# Britt pups ?



## guner (Sep 25, 2007)

Anyone know of anyone selling any Britt.... pups or adult dog they might be getting rid of(that can still hunt  )


----------



## Texscala (Sep 8, 2007)

What exactly are you looking for. Close ranging or one you are going to have to chase on a horse? Also what price range are you thinking.


----------



## cwp (Nov 25, 2007)

I may have a litter of Britt pups early next year. I have a male and a female that should produce this year. They are both great dogs and good hunters too. I have never had to chase mine on a horse.....they are free ranging dogs that get plenty of exercise. I think that is the key.
Cory


----------



## guner (Sep 25, 2007)

I grew up only hunting behind Britts, all I ever hunted with were close to medium range dogs and that is what I am looking for. In my (opinion) Shorthairs are just to **** hyper and the pointers are the ones you have to chase down on a horse..... I have never hunted with or know anything about setters. But I need to get a good dog, I got the neighbors 7 yr old lab last year and only took him out once, he's scared of water and just to old and wore out. My families britt died early in 07. soooo that is where I am.

Price wise I dont know, I have seen prices ranging from $100-$600 all of em seem to say they are off of Nolans last bullett :lol: 

obviously the cheaper the better... I really could care less about AKC or blood line as long as they pure bred and good hunting dogs!


----------



## Texscala (Sep 8, 2007)

There are a lot of good Britt lines out there but I will let the experts tell you what is available. Most seem to be bigger running dogs. I went with the French Brittany and the range is pretty good for me. My pup pushes out to 300 oor 400 yards on the open plains and stays pretty close in thick stuff. 

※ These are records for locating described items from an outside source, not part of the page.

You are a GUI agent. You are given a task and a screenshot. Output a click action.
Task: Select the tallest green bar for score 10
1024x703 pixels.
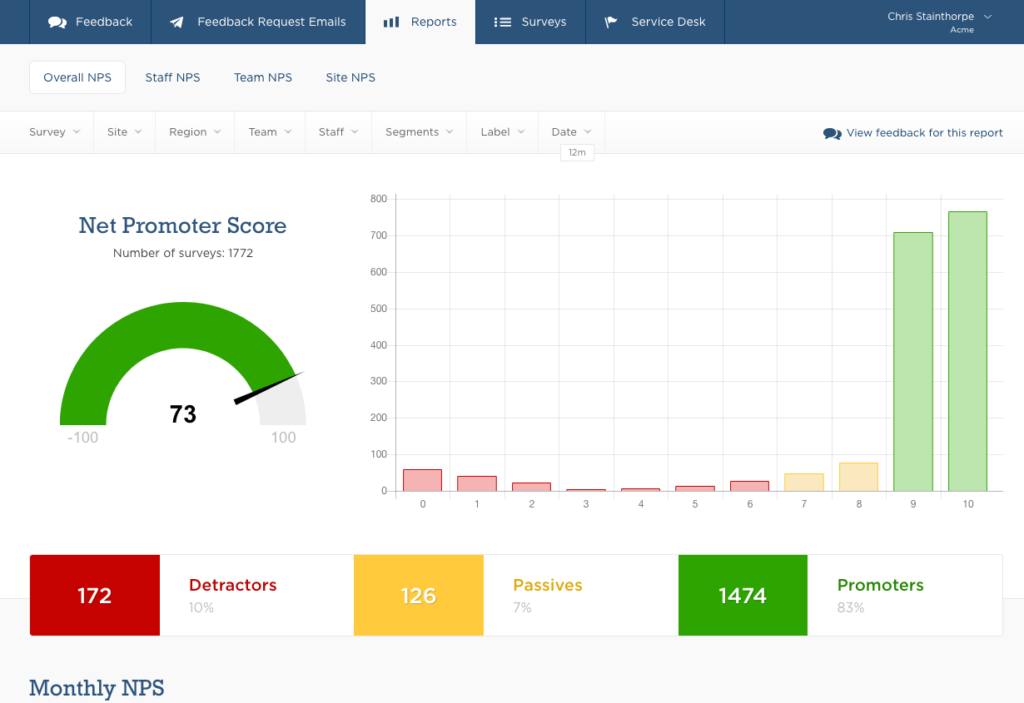[x=967, y=350]
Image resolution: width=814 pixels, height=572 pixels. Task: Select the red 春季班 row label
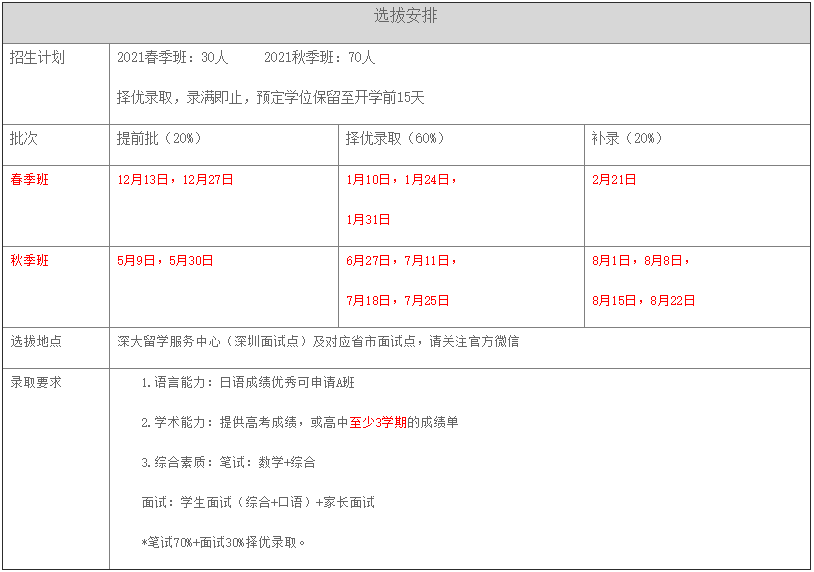pos(30,180)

They are also very calm indoors. My pup lays on the coach all day as my one year old beats the heck out of her. 

Down side is price and size (sometimes). They will cost you that $600 or maybe even a bit more. While it is great to only have to feed 1 1/2 cups of food a day it can be hard to see my dog in cover especially when on point. 

I love the breed and could go on forever. If interested shoot me a PM and I can tell you about a couple of great breeders that will get you a great pup at a fair price.

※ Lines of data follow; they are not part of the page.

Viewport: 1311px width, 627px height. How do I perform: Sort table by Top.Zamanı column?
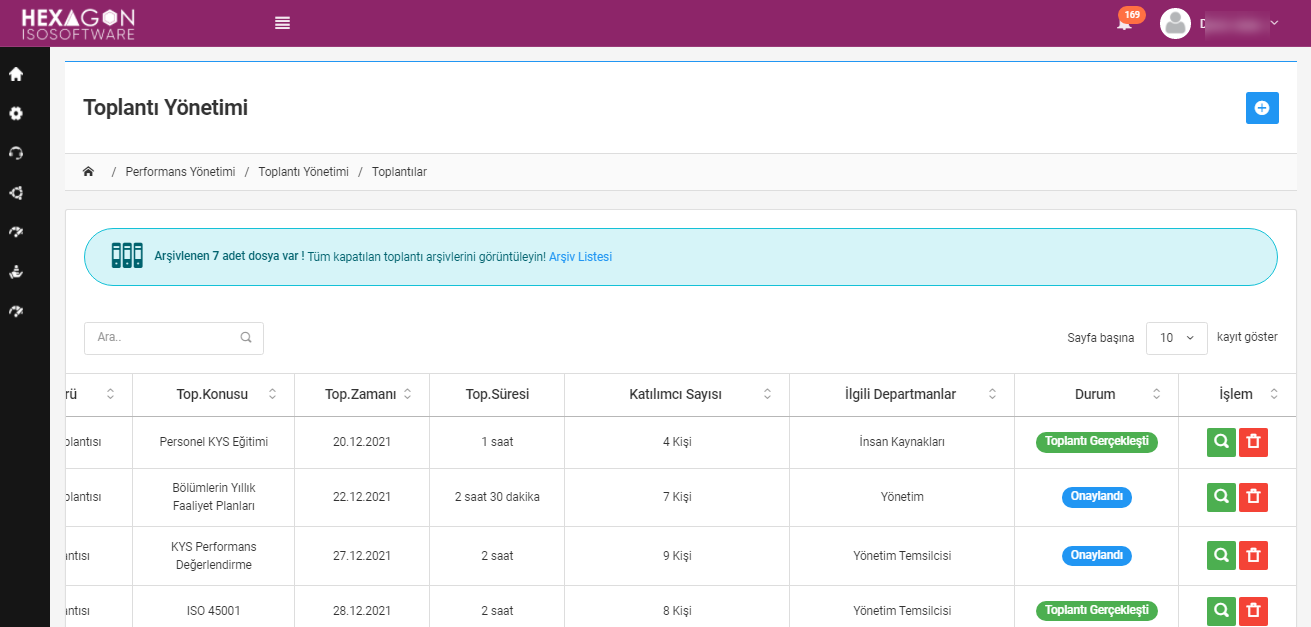pyautogui.click(x=361, y=394)
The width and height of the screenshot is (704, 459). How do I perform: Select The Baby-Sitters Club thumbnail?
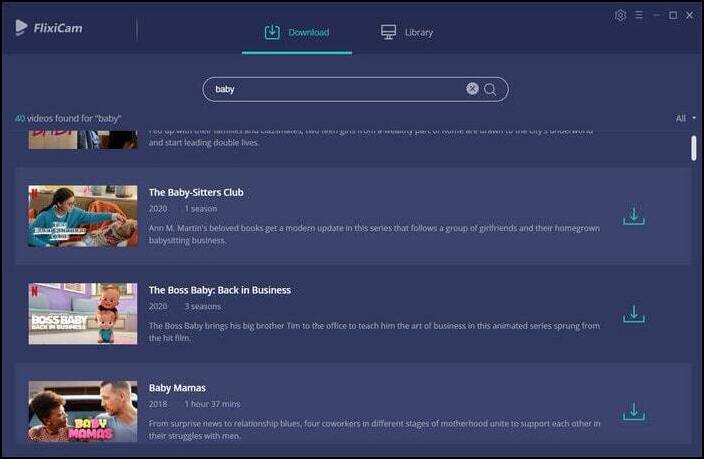(83, 216)
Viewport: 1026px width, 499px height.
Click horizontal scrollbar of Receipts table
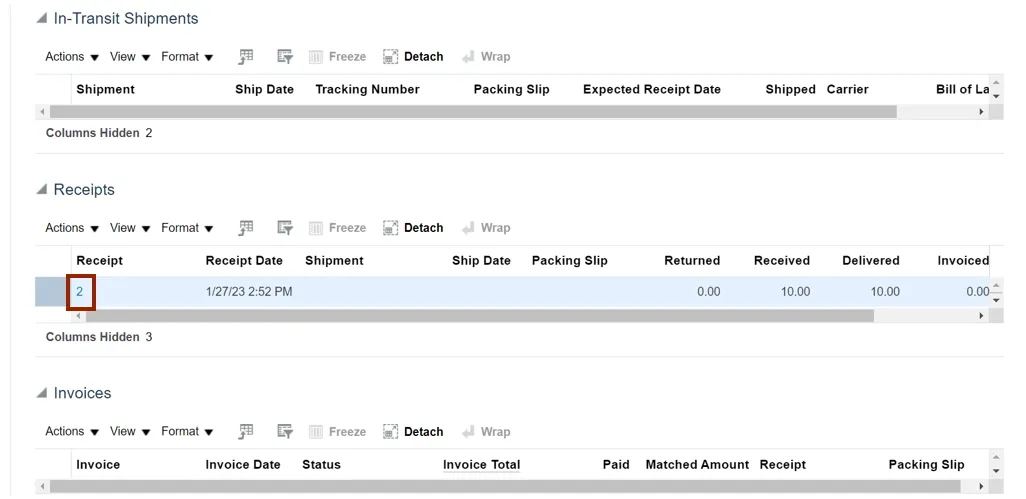click(x=480, y=316)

You are welcome to come watch my dog work but we are now up in Logan. If you do come watch I promise you will be impressed how much ground a little 30 pound dog can move and how well she obeys.


----------



## guner (Sep 25, 2007)

Hey Tex pm sent.


----------



## brittonpoint (Oct 24, 2007)

Hey I may have a litter on the way!


----------



## guner (Sep 25, 2007)

Hey Britt... we talked, keep in touch about any pup's


----------